Ron and I were in the lobby of a hotel in Omaha, Neb., on an afternoon in June 1985. His Miami Hurricanes would play a College World Series game later that night (I covered UM full-time then) and as we chatted it came up that the late start meant I might not even be able to make my deadline with the story, let alone have time to speak to Ron after the game ended.
“Hey!” he said, after not much pause. “I got an idea!”
(He almost always did.)
Lending a hand
Then Fraser said something I have not heard any coach at any level ever say, before or since. And he wasn’t joking.
“Let me give you your postgame quote now,” he volunteered, as if that made all the sense in the world. “That way you get it in the paper.”
Fraser offered to give me a winning quote and a losing quote, asking only in return, “Just don’t mix ’em up!”
I explained that my doing that would be a breach of journalism ethics, but thanked him just the same.
So why does that little snippet and snapshot stick with me almost 30 years later? Because that was Ron Fraser doing what none did better: Selling. Promoting. Growing. To loved ones he was the wonderful family man. But he came to the rest of our attention because he would do anything he could — everything he could — for Hurricanes baseball, right down to an inventive way of trying to make sure fans back home weren’t cheated by a late start or an early deadline.
He was UM’s Don Shula, the constant, the imprimatur not only of winning, but of doing things right. Of making us proud.
Fraser arrived on campus in 1963, a young coach light of résumé. Another man might have stayed awhile, done nothing special, quietly disappeared, been forgotten.
What this man did was save Canes baseball from imminently being disbanded and grow it into a national locomotive.
He coached those 30 consecutive winning seasons, left Omaha with CWS national championships in 1982 and 1985 and retired having won more games than all but one man in the history of the sport.
The winning would be plenty for another man.
For this man it was only the start.
Fraser became “The Wizard of College Baseball.” He waved the wand of his ingenuity and reinvented the sport.
He talked it onto ESPN for the first time.
He introduced batgirls, a mascot, theme nights, between-innings promotions — he created a fun, family atmosphere “by doing crazy things out there,” he said once. The combination of relentless winning and a festive ambience filled that little ballpark and made it feel like home.
Oh, and that little ballpark? He grew it from a cow pasture with nothing but an idea, determination and an acumen for fundraising that bordered on genius.
His $5,000-a-plate nine-course gourmet meal served on the diamond made national news.

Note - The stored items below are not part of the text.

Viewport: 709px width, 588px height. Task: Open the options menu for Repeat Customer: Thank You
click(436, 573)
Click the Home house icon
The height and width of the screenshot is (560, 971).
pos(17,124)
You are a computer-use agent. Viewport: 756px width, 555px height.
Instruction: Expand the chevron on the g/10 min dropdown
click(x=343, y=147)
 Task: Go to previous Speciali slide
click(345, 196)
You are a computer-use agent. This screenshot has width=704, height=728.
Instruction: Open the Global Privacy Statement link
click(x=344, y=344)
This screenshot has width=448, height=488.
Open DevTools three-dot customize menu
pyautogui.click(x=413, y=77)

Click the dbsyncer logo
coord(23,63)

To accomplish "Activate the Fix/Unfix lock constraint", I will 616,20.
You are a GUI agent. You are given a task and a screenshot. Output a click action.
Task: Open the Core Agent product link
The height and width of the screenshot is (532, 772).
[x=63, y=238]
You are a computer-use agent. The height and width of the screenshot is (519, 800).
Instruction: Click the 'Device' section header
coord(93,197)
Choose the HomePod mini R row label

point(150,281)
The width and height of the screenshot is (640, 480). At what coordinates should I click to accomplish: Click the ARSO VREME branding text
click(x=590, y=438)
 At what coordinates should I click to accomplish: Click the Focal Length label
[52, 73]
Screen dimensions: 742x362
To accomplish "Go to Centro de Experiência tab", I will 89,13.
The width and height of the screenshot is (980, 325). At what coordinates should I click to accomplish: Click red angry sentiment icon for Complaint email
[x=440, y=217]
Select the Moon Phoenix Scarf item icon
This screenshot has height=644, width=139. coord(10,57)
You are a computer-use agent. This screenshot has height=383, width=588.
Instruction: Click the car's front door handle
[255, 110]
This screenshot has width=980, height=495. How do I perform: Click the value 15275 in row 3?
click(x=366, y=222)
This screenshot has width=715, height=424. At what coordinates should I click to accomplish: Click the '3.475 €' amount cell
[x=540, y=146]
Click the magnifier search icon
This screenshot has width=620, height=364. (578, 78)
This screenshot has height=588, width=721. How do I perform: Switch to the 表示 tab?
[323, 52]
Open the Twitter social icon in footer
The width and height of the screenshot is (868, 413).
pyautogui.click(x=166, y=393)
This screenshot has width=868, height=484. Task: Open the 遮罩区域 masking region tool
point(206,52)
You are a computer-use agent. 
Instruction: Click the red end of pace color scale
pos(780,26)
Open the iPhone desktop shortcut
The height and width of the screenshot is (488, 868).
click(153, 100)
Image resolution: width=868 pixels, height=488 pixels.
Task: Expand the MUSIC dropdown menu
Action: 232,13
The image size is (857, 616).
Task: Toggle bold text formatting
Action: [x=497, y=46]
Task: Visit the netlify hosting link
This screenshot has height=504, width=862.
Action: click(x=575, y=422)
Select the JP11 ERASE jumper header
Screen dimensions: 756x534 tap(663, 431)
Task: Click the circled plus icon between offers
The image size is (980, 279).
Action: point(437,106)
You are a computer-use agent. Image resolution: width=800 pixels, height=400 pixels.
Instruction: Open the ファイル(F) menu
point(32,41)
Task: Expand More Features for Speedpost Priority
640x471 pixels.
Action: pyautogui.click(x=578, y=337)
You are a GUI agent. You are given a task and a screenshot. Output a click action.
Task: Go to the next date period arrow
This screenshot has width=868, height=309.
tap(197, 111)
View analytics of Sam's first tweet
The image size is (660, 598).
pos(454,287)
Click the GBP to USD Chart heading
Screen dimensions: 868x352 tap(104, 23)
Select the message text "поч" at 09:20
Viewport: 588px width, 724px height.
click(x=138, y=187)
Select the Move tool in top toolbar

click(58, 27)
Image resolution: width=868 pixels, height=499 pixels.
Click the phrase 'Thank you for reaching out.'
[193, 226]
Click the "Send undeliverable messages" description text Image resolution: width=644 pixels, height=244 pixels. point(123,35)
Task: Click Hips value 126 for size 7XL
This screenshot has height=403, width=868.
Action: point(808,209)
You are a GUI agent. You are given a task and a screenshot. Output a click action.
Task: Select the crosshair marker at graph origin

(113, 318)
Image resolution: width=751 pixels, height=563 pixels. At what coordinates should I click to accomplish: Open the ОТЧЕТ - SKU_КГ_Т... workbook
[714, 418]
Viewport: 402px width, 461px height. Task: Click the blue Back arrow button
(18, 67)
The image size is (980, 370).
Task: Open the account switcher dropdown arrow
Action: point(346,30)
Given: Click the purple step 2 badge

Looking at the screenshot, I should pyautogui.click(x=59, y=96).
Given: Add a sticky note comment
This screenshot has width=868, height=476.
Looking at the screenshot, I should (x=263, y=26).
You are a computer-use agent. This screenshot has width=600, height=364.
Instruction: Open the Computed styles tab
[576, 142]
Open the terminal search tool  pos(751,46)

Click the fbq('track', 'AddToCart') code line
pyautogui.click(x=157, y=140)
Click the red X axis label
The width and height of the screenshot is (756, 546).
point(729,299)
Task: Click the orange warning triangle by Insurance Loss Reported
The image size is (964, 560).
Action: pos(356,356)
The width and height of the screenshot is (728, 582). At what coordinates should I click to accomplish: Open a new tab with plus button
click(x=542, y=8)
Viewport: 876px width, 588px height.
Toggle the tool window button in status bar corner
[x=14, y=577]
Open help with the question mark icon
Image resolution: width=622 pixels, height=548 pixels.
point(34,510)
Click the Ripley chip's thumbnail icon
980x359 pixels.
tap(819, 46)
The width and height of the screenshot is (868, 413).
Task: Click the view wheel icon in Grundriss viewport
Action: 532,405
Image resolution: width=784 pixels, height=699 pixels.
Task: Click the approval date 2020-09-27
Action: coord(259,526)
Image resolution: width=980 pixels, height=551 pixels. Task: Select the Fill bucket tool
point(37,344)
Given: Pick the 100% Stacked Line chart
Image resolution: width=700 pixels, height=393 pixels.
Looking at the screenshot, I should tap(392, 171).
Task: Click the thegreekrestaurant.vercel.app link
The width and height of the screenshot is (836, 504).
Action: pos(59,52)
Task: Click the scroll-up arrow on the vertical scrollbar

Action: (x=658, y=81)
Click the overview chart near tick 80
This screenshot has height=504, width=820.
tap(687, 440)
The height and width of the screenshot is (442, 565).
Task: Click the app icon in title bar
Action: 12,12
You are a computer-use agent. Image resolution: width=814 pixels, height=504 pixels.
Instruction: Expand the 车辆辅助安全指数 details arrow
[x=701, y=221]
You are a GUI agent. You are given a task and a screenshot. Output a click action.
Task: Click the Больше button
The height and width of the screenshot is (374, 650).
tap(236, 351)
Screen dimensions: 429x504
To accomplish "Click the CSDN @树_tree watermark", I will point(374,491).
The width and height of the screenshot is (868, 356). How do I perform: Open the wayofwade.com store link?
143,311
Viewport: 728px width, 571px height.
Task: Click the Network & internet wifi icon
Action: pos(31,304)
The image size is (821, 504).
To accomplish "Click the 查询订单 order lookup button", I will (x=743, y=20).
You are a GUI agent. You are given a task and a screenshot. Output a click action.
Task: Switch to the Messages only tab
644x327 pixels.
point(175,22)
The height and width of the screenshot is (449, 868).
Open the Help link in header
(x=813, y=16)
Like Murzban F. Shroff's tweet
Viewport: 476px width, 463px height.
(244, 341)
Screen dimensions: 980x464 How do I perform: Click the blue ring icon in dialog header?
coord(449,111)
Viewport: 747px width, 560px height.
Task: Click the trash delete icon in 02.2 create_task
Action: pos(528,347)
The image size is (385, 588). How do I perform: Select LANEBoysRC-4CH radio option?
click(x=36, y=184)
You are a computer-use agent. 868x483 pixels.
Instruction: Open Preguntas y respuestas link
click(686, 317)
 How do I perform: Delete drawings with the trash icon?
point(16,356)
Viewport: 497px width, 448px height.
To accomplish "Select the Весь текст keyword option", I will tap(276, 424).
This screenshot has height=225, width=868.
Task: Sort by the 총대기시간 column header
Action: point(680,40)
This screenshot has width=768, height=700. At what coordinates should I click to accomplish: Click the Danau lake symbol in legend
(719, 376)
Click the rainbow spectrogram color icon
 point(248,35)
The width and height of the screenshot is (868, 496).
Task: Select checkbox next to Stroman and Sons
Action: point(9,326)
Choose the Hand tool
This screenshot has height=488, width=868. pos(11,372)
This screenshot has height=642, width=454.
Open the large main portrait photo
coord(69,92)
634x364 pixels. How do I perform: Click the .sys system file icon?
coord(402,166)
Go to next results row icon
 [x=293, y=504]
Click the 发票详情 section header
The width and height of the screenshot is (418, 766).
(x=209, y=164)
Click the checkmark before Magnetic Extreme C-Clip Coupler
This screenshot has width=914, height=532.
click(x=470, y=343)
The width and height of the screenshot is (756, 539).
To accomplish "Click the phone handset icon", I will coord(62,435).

Suddenly, folks across the country who couldn’t name a college baseball coach to save their life had heard of Ron Fraser and of Hurricanes baseball.
“He put college baseball on the map,” current UM coach Jim Morris says so simply and accurately.
Fraser would go on to coach the U.S. Olympic baseball team and be inducted into 10 halls of fame. Not too bad for the son of a fireman who grew up without a lot of money in Nutley, N.J.
Fraser’s loved ones surrounded him Sunday as he passed gently from this life to his earned place as a Canes and South Florida legend, a family man in the arms of family to the end.
The rest of us were with him, too, though, upon hearing the news. Those were any of us who had shared his company, marveled at his accomplishments, or maybe just enjoyed an evening of Hurricanes baseball without ever stopping to figure out why being there was so much fun.
Nights at that ballpark almost had a magical feel.
The Wizard made it so.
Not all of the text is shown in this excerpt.